* [Requirement]: When you find the line with "Leis e Normas (21, 2217)" among the records below, reproduce it and each line after it exactly, ending with the line with "Versión (746, 287)".

* [Dataset entries]:
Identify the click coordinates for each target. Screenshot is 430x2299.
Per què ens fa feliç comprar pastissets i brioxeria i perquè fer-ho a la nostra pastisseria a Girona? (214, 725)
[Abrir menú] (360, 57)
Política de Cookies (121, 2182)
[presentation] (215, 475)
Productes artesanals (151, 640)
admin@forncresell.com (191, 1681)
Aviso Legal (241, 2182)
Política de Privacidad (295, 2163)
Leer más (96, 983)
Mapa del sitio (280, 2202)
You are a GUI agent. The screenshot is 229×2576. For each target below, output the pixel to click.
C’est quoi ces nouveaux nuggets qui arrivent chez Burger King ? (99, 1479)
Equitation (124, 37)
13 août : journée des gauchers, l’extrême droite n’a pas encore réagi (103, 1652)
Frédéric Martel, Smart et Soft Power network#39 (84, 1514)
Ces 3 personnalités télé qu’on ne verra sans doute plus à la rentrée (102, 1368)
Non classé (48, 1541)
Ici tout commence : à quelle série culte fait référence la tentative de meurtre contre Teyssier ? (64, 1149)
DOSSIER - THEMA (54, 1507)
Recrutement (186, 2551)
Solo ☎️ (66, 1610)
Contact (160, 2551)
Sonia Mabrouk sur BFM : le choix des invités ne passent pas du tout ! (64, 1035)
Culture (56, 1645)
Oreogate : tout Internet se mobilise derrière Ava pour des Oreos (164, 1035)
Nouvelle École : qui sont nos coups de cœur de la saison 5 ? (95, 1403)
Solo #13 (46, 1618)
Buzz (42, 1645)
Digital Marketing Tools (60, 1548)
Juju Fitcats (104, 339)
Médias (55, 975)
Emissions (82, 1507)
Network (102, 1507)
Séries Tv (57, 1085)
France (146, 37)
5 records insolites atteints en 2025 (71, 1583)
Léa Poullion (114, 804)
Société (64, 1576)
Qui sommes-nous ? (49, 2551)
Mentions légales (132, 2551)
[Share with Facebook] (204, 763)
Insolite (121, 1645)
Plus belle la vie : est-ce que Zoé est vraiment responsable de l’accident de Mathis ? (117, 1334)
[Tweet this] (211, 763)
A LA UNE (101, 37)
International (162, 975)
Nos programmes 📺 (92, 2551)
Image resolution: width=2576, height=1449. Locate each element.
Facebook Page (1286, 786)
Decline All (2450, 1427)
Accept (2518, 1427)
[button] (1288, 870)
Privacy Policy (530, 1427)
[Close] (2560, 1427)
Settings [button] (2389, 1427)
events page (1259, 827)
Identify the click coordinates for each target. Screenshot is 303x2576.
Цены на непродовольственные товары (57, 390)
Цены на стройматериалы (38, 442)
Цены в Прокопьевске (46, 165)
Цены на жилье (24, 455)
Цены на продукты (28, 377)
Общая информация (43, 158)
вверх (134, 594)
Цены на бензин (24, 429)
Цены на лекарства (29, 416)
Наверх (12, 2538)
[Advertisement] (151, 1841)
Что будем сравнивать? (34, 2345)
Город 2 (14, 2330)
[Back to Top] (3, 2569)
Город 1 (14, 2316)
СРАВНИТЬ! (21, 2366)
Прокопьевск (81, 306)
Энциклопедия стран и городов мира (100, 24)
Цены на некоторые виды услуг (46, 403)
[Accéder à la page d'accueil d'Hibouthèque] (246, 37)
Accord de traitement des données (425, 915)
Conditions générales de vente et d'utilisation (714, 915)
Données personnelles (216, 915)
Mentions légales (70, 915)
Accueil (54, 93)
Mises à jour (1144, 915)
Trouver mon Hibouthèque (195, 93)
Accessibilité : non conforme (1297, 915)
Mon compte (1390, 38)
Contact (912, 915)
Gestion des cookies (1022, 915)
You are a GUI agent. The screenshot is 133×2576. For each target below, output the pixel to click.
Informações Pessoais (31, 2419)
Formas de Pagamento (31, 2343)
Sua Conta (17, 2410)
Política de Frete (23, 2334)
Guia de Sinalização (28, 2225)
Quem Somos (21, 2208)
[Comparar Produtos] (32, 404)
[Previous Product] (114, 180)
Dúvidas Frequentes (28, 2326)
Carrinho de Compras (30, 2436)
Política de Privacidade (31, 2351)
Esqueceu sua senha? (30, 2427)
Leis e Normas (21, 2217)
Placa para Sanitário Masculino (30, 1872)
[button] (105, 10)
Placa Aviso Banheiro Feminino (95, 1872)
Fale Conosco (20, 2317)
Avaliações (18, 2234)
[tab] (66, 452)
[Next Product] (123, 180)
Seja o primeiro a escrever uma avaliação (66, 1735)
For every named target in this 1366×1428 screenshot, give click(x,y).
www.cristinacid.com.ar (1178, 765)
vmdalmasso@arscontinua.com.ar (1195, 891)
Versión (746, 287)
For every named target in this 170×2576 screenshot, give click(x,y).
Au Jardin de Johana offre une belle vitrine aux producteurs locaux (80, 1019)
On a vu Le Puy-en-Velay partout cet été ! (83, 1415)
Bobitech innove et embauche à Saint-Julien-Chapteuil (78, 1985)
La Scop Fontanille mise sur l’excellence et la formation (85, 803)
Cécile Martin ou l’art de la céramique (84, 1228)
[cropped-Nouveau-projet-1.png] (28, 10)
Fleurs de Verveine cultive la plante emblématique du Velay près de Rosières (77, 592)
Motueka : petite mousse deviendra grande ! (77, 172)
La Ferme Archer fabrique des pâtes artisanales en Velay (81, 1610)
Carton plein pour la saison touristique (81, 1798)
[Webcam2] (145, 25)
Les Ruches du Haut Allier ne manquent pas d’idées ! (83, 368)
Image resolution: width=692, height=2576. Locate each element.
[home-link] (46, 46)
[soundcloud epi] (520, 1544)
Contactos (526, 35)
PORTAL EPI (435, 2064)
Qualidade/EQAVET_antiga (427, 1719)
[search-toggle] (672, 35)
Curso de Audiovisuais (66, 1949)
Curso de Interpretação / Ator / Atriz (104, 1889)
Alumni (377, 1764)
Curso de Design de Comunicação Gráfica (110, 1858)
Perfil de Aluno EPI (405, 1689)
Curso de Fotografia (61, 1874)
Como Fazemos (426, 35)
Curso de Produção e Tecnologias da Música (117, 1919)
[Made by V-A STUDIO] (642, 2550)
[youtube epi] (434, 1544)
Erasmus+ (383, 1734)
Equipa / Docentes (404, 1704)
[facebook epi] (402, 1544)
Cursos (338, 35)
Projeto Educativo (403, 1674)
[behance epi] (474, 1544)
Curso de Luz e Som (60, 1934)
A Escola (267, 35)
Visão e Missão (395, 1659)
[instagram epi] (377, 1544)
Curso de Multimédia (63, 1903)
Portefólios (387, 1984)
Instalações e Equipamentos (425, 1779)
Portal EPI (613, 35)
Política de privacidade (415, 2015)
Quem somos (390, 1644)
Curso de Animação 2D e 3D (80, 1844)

* [Task solution]:
Leis e Normas (21, 2217)
Placa para Sanitário Masculino (30, 1872)
[button] (105, 10)
Placa Aviso Banheiro Feminino (95, 1872)
Fale Conosco (20, 2317)
Avaliações (18, 2234)
[tab] (66, 452)
[Next Product] (123, 180)
Seja o primeiro a escrever uma avaliação (66, 1735)
For every named target in this 1366×1428 screenshot, give click(x,y).
www.cristinacid.com.ar (1178, 765)
vmdalmasso@arscontinua.com.ar (1195, 891)
Versión (746, 287)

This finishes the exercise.